La Navidad, que comenzó a celebrarse en la iglesia precisamente conmemorando la adoración de los Reyes, tiene su manifestación más consoladora cuando la Santa Madre Iglesia nos enseña que Dios estuvo pendiente de nosotros desde el primer momento, y que se hizo solidario con nosotros asumiendo la responsabilidad de satisfacer por nuestros pecados hasta morir en la cruz como sacrifico propiciatorio a Dios Padre.

Al pecado de nuestros primeros padres, secundado con nuestros pecados personales, siguió de inmediato la promesa firme de salvación; san Pablo nos dice que “dispuso darnos su gracia por medio de Jesucristo; y ahora esa gracia se ha manifestado al aparecer nuestro Salvador Jesucristo” (2Tim, 1, 10),

Jesucristo es el vencedor de la muerte y de todo peligro mortal que acecha al espíritu humano.

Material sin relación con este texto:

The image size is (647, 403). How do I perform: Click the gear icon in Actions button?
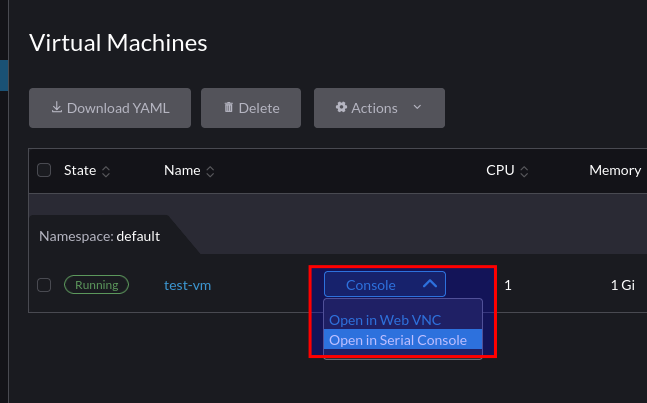pyautogui.click(x=341, y=107)
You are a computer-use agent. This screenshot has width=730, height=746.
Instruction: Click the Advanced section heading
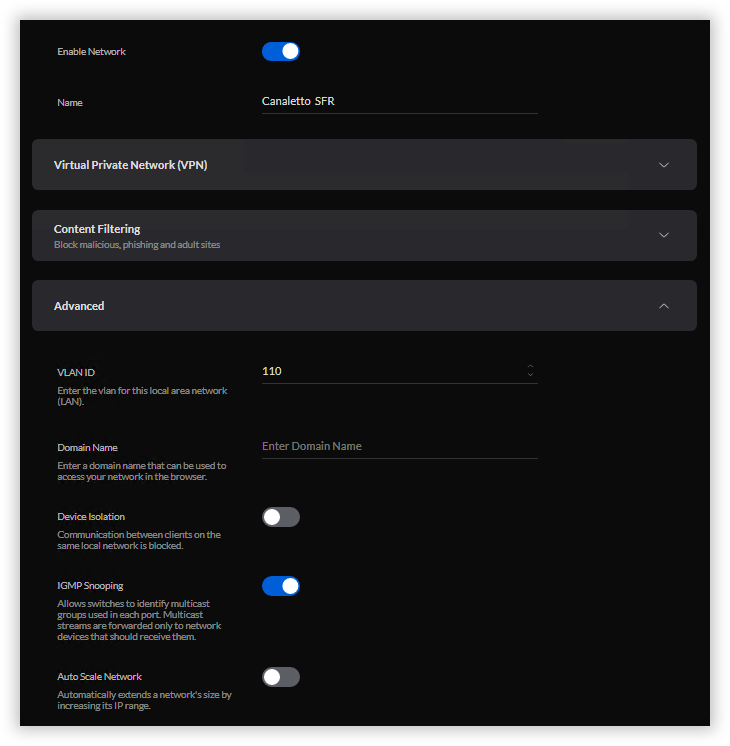(x=79, y=306)
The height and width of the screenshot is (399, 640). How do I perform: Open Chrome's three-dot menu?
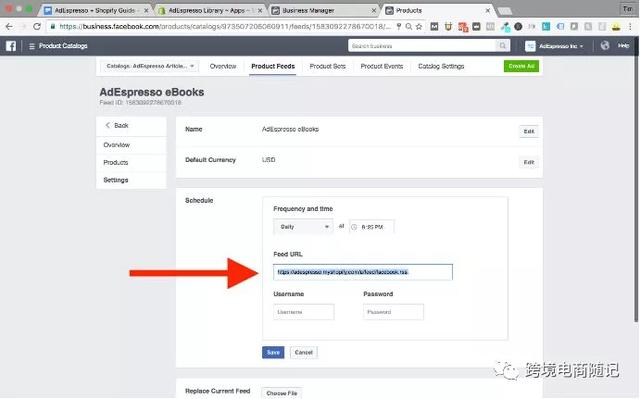(x=631, y=27)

Él es quien nos advierte del mal, nos previene ante él y nos promete su acción liberadora. Acción liberadora que Él prosigue y que nos aplica mediante la gracia sacramental.

Acojámosle con el alma abierta a su gracia y con la decisión de ser mensajeros de esa manifestación gozosa y redentora que nos llega en la fiesta la Epifanía. Y, con gozo, al considerar la grandísima suerte que nos ha deparado, seamos agradecidos correspondiéndole con nuestra fidelidad y con nuestro apostolado.